A Query Language Using Predicates and Objects in Context

Primary LanguagePython

POCQL - A Query Language Using Predicates and Objects in Context

Introduction

POCQL, the "Predicates and Objects in Context Query Language", is designed to be a lax syntax for making simple queries upon RDF data. It is based on a pragmatic mix of CQL and SPARQL.

Queries are defined as:

  • an implicit subject,
  • for which a set of selectors are matched,
  • against resource descriptions in a dataset.

It supports a form of pseudo-Turtle (the terse RDF syntax), but following the CQL design, being natural language-like, allowing for terse, sometimes vague but disambiguatable expressions. This disambiguation is performed by backing queries with underlying vocabulary data and JSON-LD contexts.

Results are graphs describing each matched subject resource. Exactly what the preconfigured set of data is used is application-dependent (e.g. using CBDs or embellished cards). It is recommended that result construction dynamically extend the set of descriptive paths with the set of matched selectors.

Queries are representable as RDF (e.g. in Turtle or JSON-LD).

Examples

Combinations:

Electronic AND subject lcsh:Physics AND subject lcsh:Cosmology AND author "Some Body"

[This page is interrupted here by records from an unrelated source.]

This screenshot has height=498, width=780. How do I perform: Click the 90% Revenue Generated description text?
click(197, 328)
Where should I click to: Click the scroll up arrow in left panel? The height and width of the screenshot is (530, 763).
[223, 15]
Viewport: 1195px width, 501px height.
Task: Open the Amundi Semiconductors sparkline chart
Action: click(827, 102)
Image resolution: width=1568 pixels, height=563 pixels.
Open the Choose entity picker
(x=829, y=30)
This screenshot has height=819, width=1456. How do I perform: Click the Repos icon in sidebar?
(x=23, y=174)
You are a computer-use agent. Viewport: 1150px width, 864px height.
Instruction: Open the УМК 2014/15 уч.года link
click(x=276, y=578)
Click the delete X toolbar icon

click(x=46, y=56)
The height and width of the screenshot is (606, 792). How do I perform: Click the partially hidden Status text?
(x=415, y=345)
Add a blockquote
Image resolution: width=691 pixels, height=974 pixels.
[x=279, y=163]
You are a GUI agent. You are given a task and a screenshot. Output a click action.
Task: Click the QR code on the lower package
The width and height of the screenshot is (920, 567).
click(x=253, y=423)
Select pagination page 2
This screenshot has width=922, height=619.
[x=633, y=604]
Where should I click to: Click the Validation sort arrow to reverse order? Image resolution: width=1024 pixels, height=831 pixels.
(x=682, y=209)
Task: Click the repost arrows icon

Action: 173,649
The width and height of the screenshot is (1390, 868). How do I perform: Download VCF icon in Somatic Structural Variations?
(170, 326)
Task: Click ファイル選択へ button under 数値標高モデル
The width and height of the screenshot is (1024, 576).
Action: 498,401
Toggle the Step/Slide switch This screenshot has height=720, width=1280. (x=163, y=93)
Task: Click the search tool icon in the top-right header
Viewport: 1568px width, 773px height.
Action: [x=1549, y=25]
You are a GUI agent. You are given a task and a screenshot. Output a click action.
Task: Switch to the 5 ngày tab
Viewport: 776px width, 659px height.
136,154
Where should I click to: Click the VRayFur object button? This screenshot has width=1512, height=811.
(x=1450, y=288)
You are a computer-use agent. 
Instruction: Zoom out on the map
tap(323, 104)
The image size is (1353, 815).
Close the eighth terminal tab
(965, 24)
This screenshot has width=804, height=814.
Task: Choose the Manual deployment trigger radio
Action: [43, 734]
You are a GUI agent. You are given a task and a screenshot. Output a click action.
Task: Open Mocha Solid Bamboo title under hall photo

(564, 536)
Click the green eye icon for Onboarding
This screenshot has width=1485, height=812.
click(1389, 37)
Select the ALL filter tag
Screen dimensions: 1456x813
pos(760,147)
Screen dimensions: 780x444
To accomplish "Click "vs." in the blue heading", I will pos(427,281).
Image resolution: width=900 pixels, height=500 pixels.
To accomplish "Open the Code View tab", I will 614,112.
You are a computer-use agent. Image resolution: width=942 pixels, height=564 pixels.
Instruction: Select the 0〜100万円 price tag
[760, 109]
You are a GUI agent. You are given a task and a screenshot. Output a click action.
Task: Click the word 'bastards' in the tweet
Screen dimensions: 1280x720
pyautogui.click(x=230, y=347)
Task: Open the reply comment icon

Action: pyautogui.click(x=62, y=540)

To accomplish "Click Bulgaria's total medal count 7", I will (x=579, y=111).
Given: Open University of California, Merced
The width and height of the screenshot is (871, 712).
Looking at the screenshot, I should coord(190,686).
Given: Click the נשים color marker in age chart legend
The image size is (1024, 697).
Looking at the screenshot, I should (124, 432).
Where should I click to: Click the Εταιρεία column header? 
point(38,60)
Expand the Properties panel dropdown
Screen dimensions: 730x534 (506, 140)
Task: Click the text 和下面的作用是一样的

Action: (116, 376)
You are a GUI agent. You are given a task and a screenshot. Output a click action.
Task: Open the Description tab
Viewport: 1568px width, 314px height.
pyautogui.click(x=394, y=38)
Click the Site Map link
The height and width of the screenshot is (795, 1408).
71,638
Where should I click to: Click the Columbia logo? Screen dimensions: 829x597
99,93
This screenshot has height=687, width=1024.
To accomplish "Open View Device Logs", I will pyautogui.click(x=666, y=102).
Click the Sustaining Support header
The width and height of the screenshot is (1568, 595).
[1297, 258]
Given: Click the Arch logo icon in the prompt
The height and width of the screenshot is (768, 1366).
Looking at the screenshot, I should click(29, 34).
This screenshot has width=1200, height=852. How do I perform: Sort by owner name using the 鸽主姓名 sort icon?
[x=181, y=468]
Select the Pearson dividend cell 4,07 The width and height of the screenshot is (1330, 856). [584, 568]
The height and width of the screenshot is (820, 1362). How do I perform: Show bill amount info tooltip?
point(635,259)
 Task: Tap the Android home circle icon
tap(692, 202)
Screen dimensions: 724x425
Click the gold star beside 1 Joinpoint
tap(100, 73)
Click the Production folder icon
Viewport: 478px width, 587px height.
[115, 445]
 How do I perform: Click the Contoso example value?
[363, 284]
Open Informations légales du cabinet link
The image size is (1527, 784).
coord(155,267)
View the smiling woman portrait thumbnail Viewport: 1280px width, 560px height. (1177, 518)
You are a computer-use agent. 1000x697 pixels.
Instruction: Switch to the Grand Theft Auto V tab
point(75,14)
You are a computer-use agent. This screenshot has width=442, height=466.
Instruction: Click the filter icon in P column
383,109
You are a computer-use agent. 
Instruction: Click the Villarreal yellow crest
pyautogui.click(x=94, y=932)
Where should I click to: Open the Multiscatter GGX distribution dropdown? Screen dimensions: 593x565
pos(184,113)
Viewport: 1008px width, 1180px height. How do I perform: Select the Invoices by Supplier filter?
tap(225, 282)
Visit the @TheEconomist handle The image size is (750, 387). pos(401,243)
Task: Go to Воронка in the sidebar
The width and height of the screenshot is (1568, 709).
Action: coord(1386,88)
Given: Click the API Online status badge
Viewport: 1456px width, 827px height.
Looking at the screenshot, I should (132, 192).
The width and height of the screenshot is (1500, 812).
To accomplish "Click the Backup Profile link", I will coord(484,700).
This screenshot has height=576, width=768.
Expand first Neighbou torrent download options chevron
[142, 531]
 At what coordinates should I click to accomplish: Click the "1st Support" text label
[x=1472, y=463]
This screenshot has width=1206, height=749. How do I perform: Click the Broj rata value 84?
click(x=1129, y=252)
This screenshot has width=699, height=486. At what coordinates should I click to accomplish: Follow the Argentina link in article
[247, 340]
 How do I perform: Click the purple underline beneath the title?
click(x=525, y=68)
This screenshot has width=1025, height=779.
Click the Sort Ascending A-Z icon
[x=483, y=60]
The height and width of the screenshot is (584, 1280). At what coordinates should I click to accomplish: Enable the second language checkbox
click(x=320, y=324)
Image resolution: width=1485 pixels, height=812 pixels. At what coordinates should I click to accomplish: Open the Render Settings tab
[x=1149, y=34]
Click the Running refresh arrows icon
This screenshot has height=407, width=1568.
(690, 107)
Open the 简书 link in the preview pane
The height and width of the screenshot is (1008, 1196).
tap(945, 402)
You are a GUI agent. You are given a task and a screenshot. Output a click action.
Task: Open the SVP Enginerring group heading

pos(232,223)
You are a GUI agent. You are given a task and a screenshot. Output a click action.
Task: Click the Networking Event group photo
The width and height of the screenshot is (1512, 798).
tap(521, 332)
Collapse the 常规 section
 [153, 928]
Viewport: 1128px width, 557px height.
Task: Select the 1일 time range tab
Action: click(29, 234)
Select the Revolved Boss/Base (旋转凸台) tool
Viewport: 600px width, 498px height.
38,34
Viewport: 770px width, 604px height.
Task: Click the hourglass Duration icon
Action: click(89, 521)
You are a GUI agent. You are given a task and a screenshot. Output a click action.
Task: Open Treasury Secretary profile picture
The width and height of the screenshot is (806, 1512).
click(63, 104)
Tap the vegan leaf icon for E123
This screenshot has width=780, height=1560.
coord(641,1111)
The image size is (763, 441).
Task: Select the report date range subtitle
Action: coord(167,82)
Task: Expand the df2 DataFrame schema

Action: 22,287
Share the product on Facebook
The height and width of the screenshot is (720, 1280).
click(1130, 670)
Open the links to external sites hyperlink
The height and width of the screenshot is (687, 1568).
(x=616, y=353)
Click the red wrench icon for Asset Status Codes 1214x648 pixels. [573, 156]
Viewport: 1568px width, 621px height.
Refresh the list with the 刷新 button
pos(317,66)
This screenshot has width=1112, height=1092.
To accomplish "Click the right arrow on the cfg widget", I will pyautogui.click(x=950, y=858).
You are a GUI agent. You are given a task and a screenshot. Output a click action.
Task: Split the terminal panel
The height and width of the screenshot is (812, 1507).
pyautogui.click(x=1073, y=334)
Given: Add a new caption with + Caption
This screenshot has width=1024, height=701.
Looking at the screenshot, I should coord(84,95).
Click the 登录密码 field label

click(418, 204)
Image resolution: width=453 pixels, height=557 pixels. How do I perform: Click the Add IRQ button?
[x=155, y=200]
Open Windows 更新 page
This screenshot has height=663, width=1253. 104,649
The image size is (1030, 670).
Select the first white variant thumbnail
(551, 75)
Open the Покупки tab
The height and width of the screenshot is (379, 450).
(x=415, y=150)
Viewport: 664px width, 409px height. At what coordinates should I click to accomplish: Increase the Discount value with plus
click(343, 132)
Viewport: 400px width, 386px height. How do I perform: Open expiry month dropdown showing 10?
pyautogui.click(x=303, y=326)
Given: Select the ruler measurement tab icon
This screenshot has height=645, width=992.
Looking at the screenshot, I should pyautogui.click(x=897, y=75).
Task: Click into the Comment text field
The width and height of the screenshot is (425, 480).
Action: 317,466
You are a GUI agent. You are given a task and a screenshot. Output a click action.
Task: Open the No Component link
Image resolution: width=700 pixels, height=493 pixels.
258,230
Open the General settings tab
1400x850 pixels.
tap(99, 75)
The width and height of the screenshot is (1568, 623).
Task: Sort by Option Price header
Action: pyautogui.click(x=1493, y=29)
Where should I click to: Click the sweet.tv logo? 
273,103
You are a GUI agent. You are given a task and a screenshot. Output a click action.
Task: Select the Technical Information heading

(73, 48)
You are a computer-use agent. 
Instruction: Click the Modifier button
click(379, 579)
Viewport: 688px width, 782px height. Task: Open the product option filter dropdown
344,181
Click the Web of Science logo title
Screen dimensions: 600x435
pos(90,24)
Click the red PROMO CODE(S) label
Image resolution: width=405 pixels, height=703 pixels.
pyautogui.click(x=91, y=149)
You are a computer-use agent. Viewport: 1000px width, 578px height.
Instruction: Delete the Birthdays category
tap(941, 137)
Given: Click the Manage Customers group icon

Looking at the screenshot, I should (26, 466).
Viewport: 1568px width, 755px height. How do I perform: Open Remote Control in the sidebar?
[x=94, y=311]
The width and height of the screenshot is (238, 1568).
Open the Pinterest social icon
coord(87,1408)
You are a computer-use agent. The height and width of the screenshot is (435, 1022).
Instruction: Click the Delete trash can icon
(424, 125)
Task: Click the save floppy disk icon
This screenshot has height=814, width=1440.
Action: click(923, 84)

Same combinations in terse (Turtle-like) form:

a Electronic; subject (lcsh:Physics, lcsh:Cosmology); author "Some Body"

Grouping:

a Electronic AND (subject lcsh:Physics OR subject lcsh:Cosmology) AND author "Some Body"

Terse grouping:

a Electronic; subject (lcsh:Physics | lcsh:Cosmology); author "Some Body"

Compact form 1:

author:(a b c)

Compact form 2:

FÖRF:("Ekelöf, Gunnar" trl); ÄMNE:(översättare); ÄMNE:(biografi)

More complex:

type (Electronic AND NOT Print)
    AND subject (lcsh:Physics OR lcsh:Cosmology)
    AND (author "Some Body" OR creator "Some \"Any\" Body")
    AND ((produced AND NOT published 2023) OR published NOT 2023)
    AND isbn NOT 0-000-111-000-0
    AND hasItem/heldBy lib:S

Complex containing predicate paths:

type (Instance AND Electronic AND NOT Print)
    AND instanceOf?/subject (lcsh:Physics OR lcsh:Cosmology)
    AND (author|creator "Some Body" OR responsibilityStatement "Some \"Any\" Body")
    AND ((produced AND NOT published 2023) OR published NOT 2023)
    AND isbn NOT 0-000-111-000-0
    AND ^itemOf/heldBy lib:S

Complex example in terse (Turtle/SPARQL-like) form:

a (Instance, Electronic, !Print);
    instanceOf?/subject (lcsh:Physics | lcsh:Cosmology);
    (author|creator "Some Body" UNION responsibilityStatement "Some \"Any\" Body");
    ((produced; !published 2023) UNION published !2023);
    isbn !0-000-111-000-0;
    ^itemOf/heldBy lib:S

Structure

An outline of the structure is:

  1. A nested structure of groups joined with AND, OR, or NOT.
  2. Group items consist of pairs of either nested query groups, query patterns or predicate-object-items.
  3. Query patterns consist of paths and object items.
  4. Object items are either simple RDF terms or POCQL optionals, negations unions or sets.

Design

There are many reasons for the POCQL design.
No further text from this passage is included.